REACH é o acrônimo para: REGISTRATION, EVALUATION AND AUTHORISATION OF CHEMICALS.
O Regulamento REACH (regulamento CE 1907/2006 entrou em vigor a 1 de Junho de 2007), exige o registro, de todas as substâncias produzidas ou importadas na União Européia, na Agência Européia de Substâncias Químicas (ECHA – European Chemicals Agency). As substâncias existentes (cerca de 30.000) deverão ser registradas num prazo de 11 anos, na designada “phase-in period”. A proposta da Comissão dá prioridade a estas substâncias tendo por base o volume anual de produção e/ou importação.
As fases do REACH são as seguintes:
Registro
Todas as substâncias produzidas ou importadas na quantidade de 1 tonelada ou mais por ano, irão obrigar os produtores e importadores a preparar um dossiê de registro que será submetido à Agência Européia de Substâncias Químicas.
Compete à indústria a recolha e acesso à informação requerida (requisitos essencialmente baseados no volume, dados físico-químicos, toxicologia e propriedades eco-toxicológicas).
Para além destes dados sobre as substâncias, a utilização por utilizadores a jusante individualmente identificados, bem como a avaliação dos riscos associados e das medidas derivadas destes, devem ser especificadas. Se outros testes necessitarem de serem efetuados, será exigido um plano dos mesmos. Para substâncias com um volume anual superior a 10 ton, o acesso de manuseamento de segurança terá de ser documentado num relatório de segurança química.
Avaliação
Dossiê de avaliação: as autoridades dos Estados-Membros podem verificar a conformidade de qualquer registro com base nos requisitos previstos no REACH, examinar as propostas de testes fornecidas pela indústria.

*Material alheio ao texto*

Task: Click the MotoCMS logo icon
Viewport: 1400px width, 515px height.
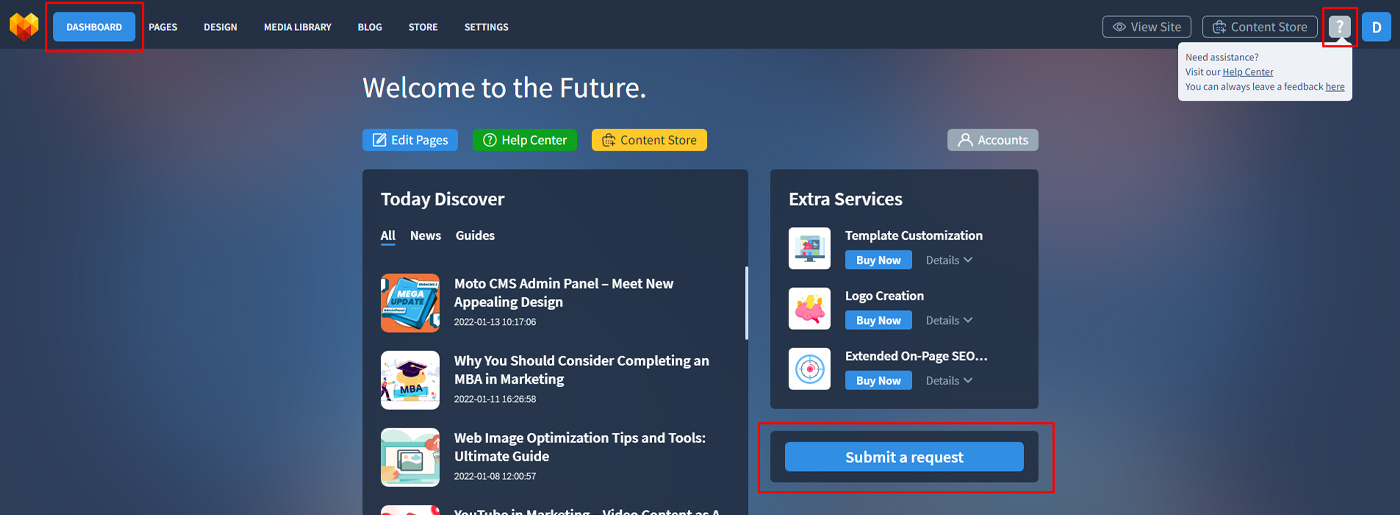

Avaliação da substância: às autoridades dos Estados-Membros é permitido o exame dos dossiês de registro, de forma a avaliarem se a substância apresenta risco para a saúde humana ou ambiente, bem como a determinar as necessidades para uma possível autorização ou restrição de venda e utilização.
Autorização
A autorização será requerida para cada tipo de uso de uma substância pertencente a grupos específicos, isto é, substâncias de elevado grau de preocupação – CMRs – categoria 1 e 2 (carcinogênica, mutagénica ou tóxica para reprodução), PBTs (persistentes, bio-acumulativos ou tóxicos), vPvBs (muito persistentes e muito bio-acumulativos) e outras substâncias identificadas como causadoras de efeitos graves e irreversíveis para a saúde humana e ambiente.
A autorização será concedida para uso, se o produtor e o importador forem capazes de demonstrar que os riscos poderão ser controlados adequadamente. Se essa evidência não puder ser demonstrada, a autorização só poderá ser concedida se uma análise demonstrar que existe uma vantagem socioeconômica predominante.
Restrição
Se um determinado risco for identificado como não sendo adequadamente controlado, poderá originar restrições de comercialização por parte da Comissão ou do Estado-Membro. As decisões de restrição serão tomadas pela Comissão sob consulta aos Estados-Membros.
A nova Agência Européia de Substâncias Químicas já constituída irá facilitar as tarefas de registro (incluindo a elaboração e manutenção das bases de dados). Os Estados-Membros detêm a responsabilidade para as fases de avaliação e autorização.